━━ Badane dane
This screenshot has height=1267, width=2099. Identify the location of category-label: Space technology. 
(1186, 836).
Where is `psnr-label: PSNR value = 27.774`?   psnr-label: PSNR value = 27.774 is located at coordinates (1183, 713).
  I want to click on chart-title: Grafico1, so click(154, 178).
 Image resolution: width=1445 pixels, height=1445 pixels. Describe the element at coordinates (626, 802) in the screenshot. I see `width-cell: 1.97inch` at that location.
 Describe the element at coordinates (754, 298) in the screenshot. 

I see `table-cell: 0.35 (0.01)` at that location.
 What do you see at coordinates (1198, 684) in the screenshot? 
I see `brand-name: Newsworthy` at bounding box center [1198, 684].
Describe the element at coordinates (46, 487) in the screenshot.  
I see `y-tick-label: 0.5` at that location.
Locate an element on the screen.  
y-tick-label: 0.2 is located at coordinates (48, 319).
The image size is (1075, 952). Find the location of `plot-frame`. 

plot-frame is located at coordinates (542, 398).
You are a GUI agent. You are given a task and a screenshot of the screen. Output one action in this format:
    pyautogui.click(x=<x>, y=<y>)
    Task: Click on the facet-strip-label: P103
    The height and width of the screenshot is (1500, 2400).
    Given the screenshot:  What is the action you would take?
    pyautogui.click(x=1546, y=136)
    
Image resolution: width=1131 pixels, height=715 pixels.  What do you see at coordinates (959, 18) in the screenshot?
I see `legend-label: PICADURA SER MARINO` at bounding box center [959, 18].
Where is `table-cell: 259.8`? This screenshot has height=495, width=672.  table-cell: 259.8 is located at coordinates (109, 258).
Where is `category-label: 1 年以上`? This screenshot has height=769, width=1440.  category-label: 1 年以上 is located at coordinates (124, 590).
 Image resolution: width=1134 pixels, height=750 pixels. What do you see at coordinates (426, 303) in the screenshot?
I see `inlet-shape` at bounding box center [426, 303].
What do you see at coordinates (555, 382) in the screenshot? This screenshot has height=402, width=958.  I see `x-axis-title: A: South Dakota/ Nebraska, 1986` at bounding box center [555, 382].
━━━━
• Polecenie: Przepisz wiernie wszystkie powyższe rekordy, wiersz po wierszu, niczego nie zmieniając.

• Wynik zadania:
This screenshot has height=1267, width=2099. Identify the location of category-label: Space technology. 
(1186, 836).
Where is `psnr-label: PSNR value = 27.774`?   psnr-label: PSNR value = 27.774 is located at coordinates (1183, 713).
  I want to click on chart-title: Grafico1, so click(154, 178).
 Image resolution: width=1445 pixels, height=1445 pixels. Describe the element at coordinates (626, 802) in the screenshot. I see `width-cell: 1.97inch` at that location.
 Describe the element at coordinates (754, 298) in the screenshot. 

I see `table-cell: 0.35 (0.01)` at that location.
 What do you see at coordinates (1198, 684) in the screenshot? 
I see `brand-name: Newsworthy` at bounding box center [1198, 684].
Describe the element at coordinates (46, 487) in the screenshot.  
I see `y-tick-label: 0.5` at that location.
Locate an element on the screen.  
y-tick-label: 0.2 is located at coordinates (48, 319).
The image size is (1075, 952). Find the location of `plot-frame`. 

plot-frame is located at coordinates (542, 398).
You are a GUI agent. You are given a task and a screenshot of the screen. Output one action in this format:
    pyautogui.click(x=<x>, y=<y>)
    Task: Click on the facet-strip-label: P103
    The height and width of the screenshot is (1500, 2400).
    Given the screenshot:  What is the action you would take?
    pyautogui.click(x=1546, y=136)
    
Image resolution: width=1131 pixels, height=715 pixels.  What do you see at coordinates (959, 18) in the screenshot?
I see `legend-label: PICADURA SER MARINO` at bounding box center [959, 18].
Where is `table-cell: 259.8`? This screenshot has height=495, width=672.  table-cell: 259.8 is located at coordinates (109, 258).
Where is `category-label: 1 年以上`? This screenshot has height=769, width=1440.  category-label: 1 年以上 is located at coordinates (124, 590).
 Image resolution: width=1134 pixels, height=750 pixels. What do you see at coordinates (426, 303) in the screenshot?
I see `inlet-shape` at bounding box center [426, 303].
What do you see at coordinates (555, 382) in the screenshot? This screenshot has height=402, width=958.  I see `x-axis-title: A: South Dakota/ Nebraska, 1986` at bounding box center [555, 382].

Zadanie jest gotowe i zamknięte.